Ya, the issue here is altitude. Looks like the Tesla isn't compensating for the lower air pressure vs. the TPMS absolute pressure readings.
You need to get the service guys at a Tesla service center to escalate the problem to engineering. It will have to be fixed in software. There's nothing the TPMS modules or TPMS system can do about it.
For those who may not be familiar with what's happening, the problem arises because tire pressures are specified as a relative pressure -- i.e. a differential pressure between the air inside the tire and the air outside. The standard tire pressure gauge measures exactly this, using the air from the tire through the valve stem, and the air outside.
However, TPMS modules have no source for the outside air. So they have to measure an absolute pressure using an internal reference. The internal reference is calibrated to sea level.
So, let's say we have a tire inflated to 45 psig (psi by gauge) at sea level. 45 psi is the difference between the absolute pressure inside the tire (59.7 psia) and the absolute pressure outside the tire (14.7 psia -- atmospheric pressure at sea level).
Now we drive to 10,000 feet elevation. Up here, the atmospheric absolute pressure is 10.1 psia. Assuming the tire has no leaks, the inside air pressure is still 59.7 psia, resulting in a tire gauge pressure reading of 59.7-10.1 = 49.6 psig. The tires are now overinflated, so you need to reduce air pressure. But the TPMS module still reads 45 psi because the inside air pressure of 59.7 psia is still exactly 45 psi over the TPMS sensor's internal reference of sea level pressure (14.7 psia).
So you drop the tire pressure back to 45 psig by the tire pressure gauge, resulting in an internal tire pressure of 55.1 psia. Now the gauge reads 55.1-10.1 = 45 psig which is perfect. But TPMS now says the tire is at 55.1-14.7 = 40.4 psig and you're close to setting off the low pressure alarm.

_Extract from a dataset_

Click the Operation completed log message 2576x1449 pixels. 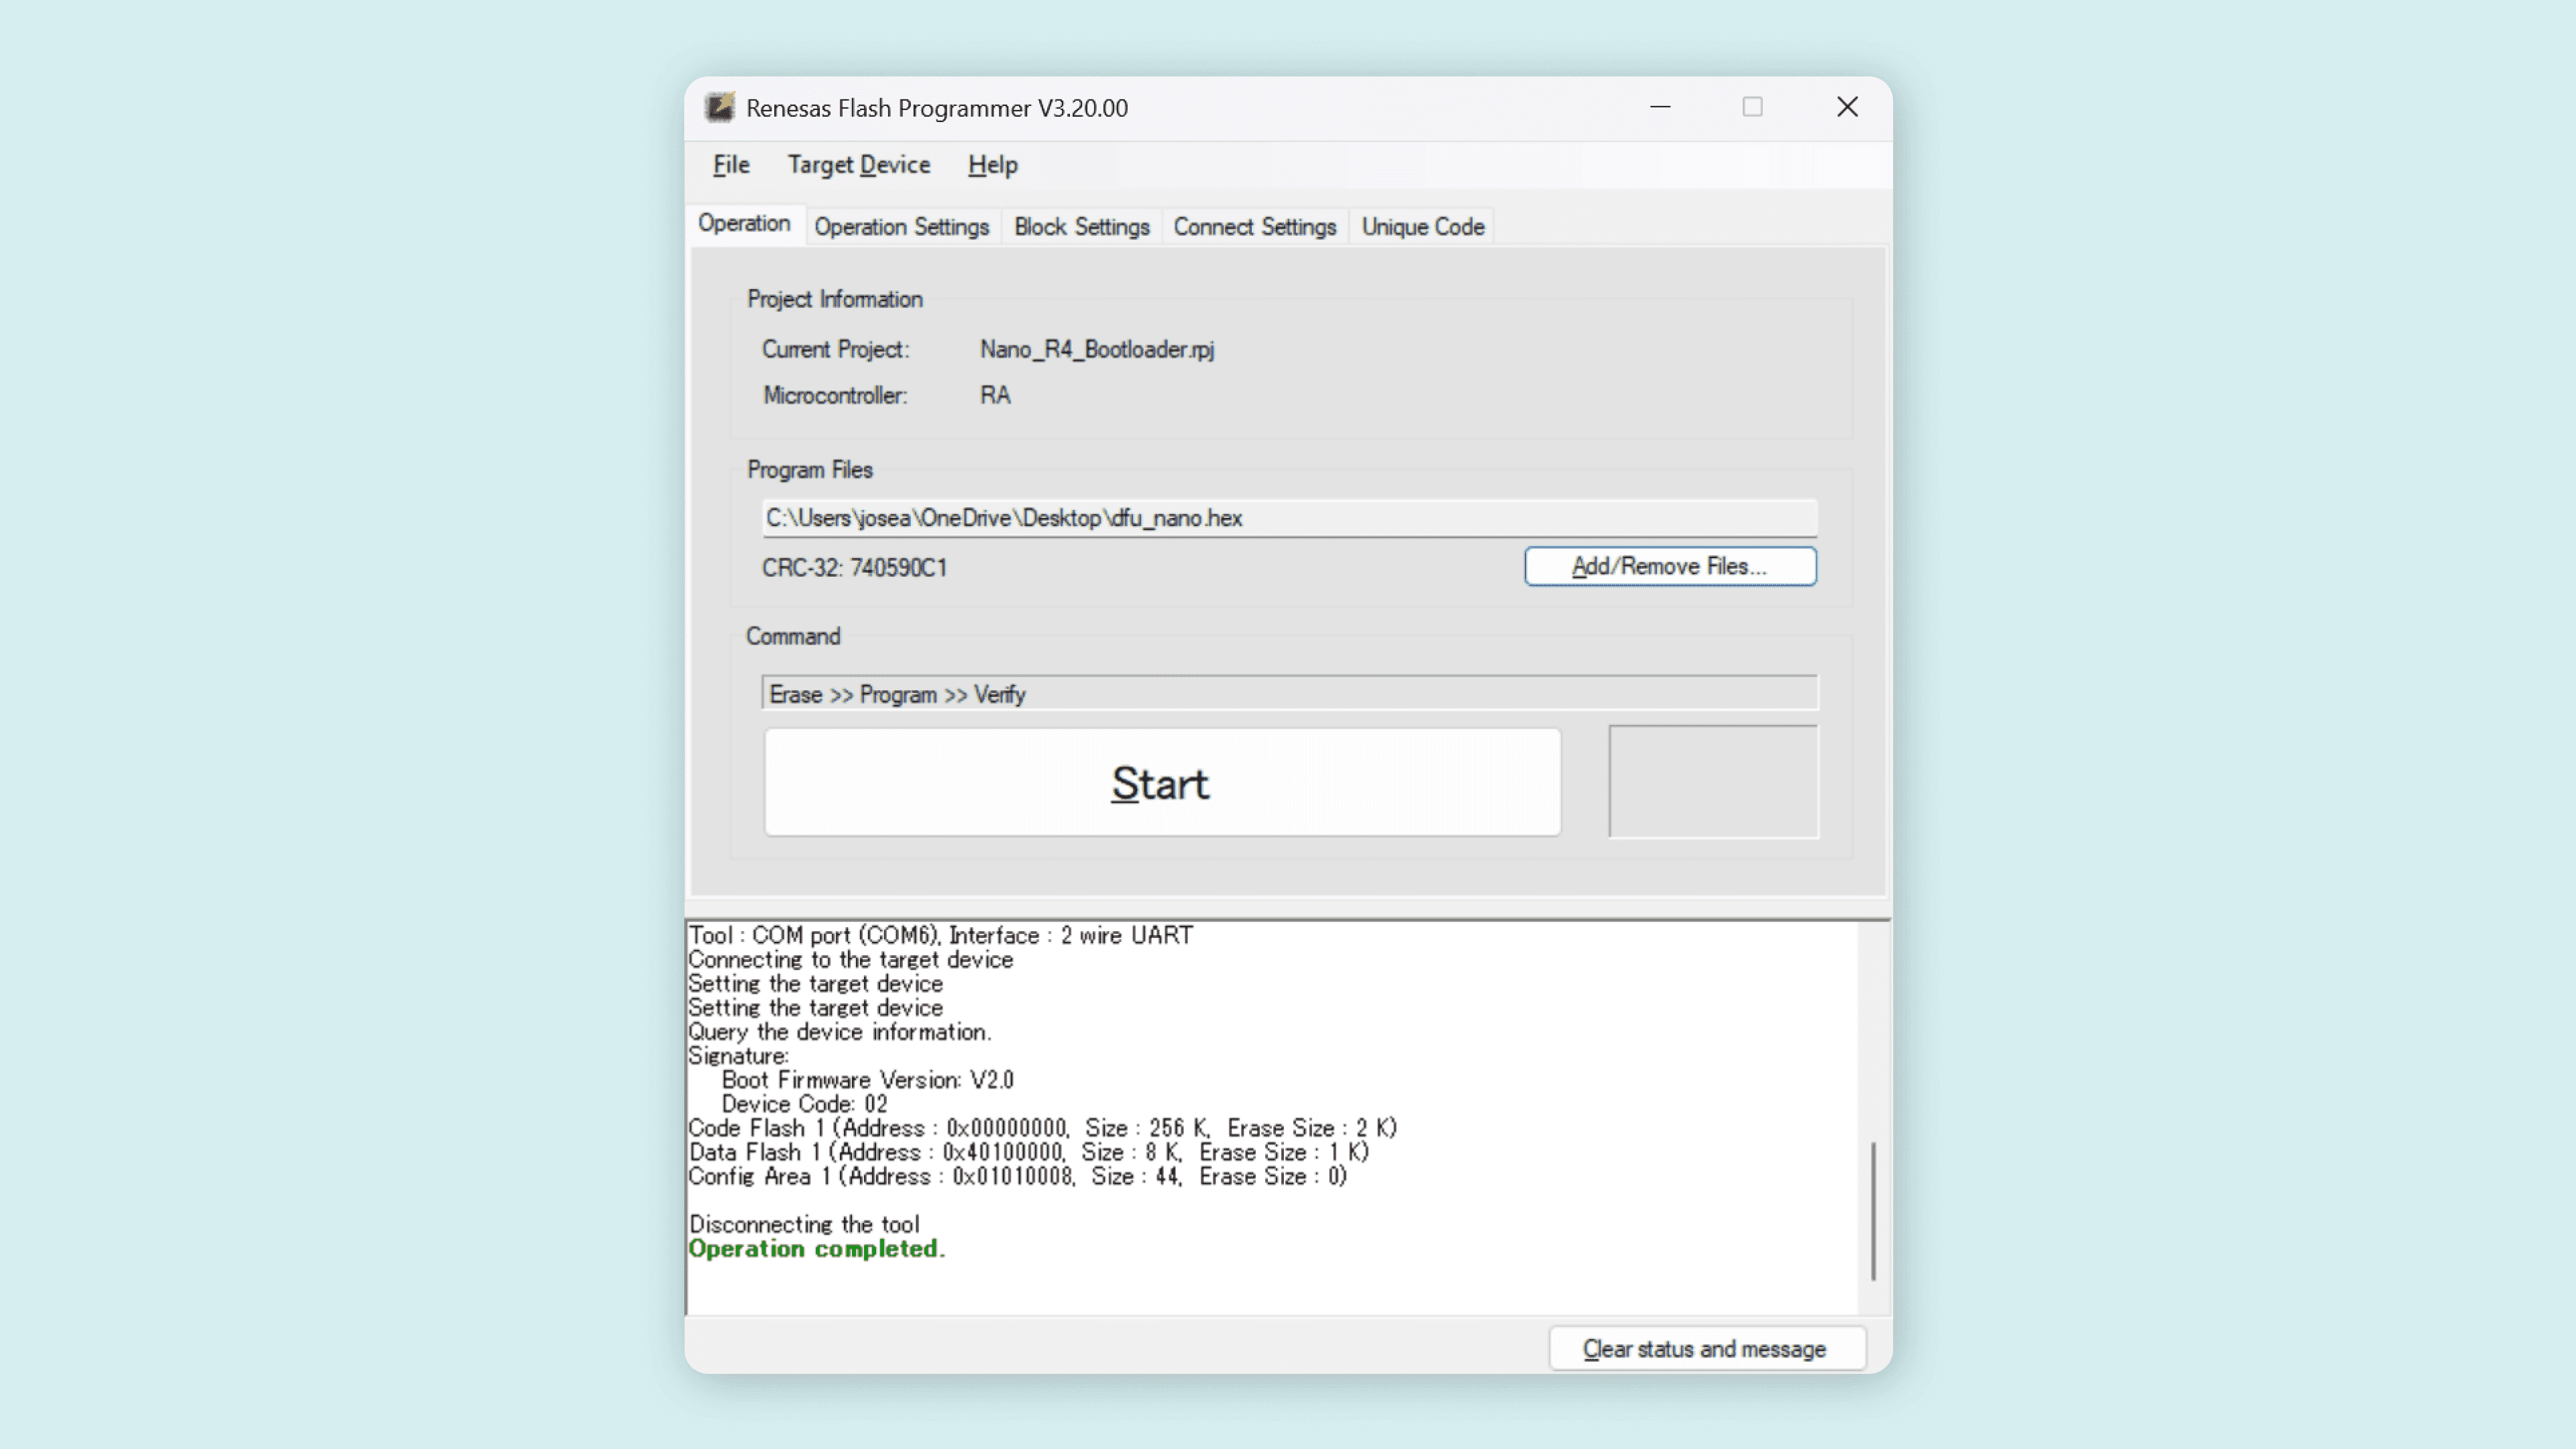point(816,1248)
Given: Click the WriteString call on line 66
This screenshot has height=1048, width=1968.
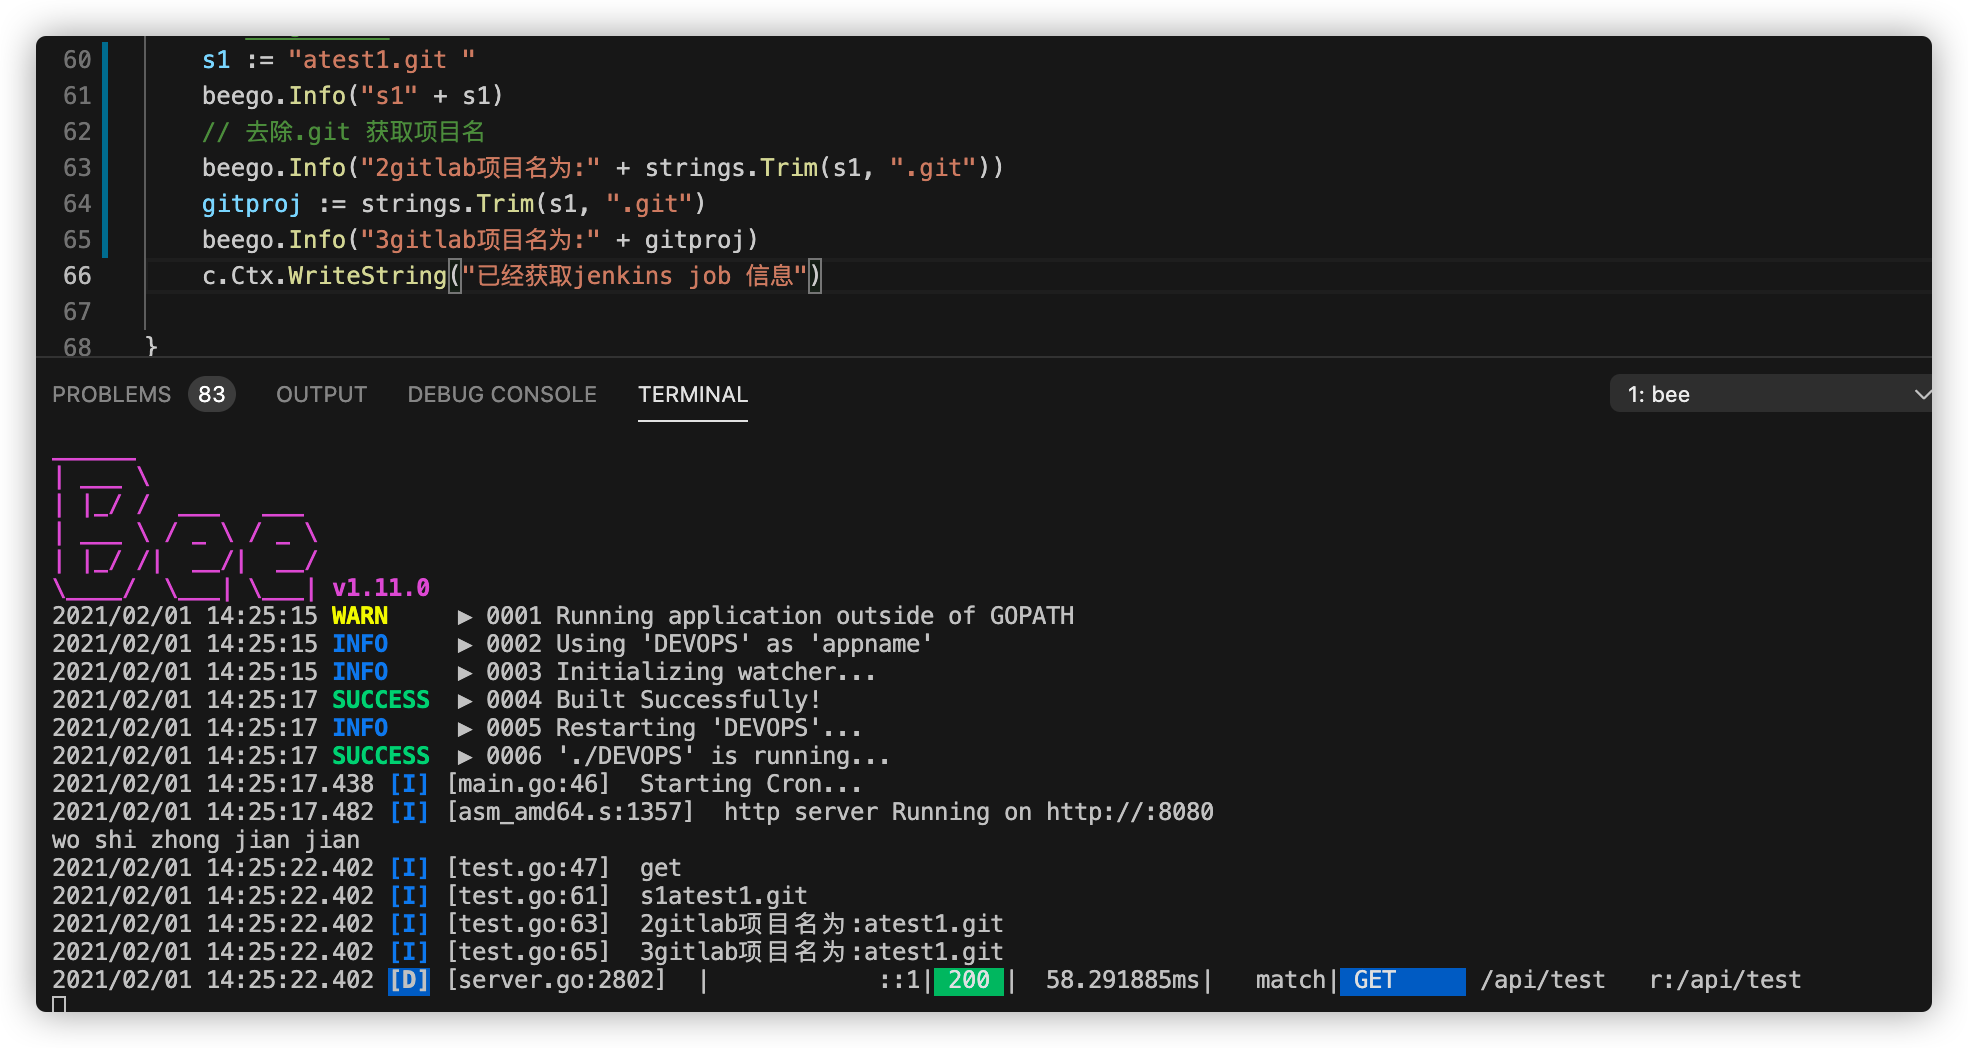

Telsa needs to compensate by using the map, looking up the elevation, then looking up the expected atmospheric pressure at that altitude, find the difference between that pressure and sea level pressure, and then add that offset to the TPMS readings before displaying the value and before comparing the reading with the alarm threshold. This will result in TPMS readings that are very close to the gauge pressure.